Having visited Estelle’s properties myself and spoken with its members, I found myself thinking again about the very essence of London’s social scene. The woman at the restaurant was right about one thing: the city still moves in circles. London has not abandoned its appetite for the in-crowd, or the magnetic pull of a room where everyone is someone. But the definition of that “someone” has undergone a radical, quiet recalibration. The gentlemen of the 1880s sought fortresses in which to conceal their status; the socialites of the 1960s sought stages on which to display it. Today’s elite, however, seem to be searching for something far more elusive: permission to stop performing.

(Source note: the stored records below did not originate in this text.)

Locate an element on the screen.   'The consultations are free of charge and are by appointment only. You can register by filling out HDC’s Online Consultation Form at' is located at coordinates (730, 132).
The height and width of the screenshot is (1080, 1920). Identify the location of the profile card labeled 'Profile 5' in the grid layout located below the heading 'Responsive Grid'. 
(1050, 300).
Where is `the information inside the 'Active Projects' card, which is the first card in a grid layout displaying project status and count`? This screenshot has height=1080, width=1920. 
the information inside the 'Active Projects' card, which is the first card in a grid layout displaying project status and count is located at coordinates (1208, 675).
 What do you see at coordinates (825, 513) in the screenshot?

In the end, while being seen and entering the right room remains the currency of a city obsessed with its own reflection, the true modern luxury is not the entry itself, but the ease of belonging and being that follows - the shift from the high-stakes theatre of Mayfair to the ancient Roman stillness of the Eynsham woodland, or the Tokyo-inspired intimacy of a Notting Hill listening bar. It is about entering a space where you feel at ease the moment you cross the threshold, regardless of whether the person beside you is an A-lister or a titan of industry. The ultimate status symbol has become the comfort of being entirely yourself among a tribe of people who have nothing to prove, but are quietly, impressively aware that they no longer have to. The circle has not broken; it has simply, finally, made itself at home.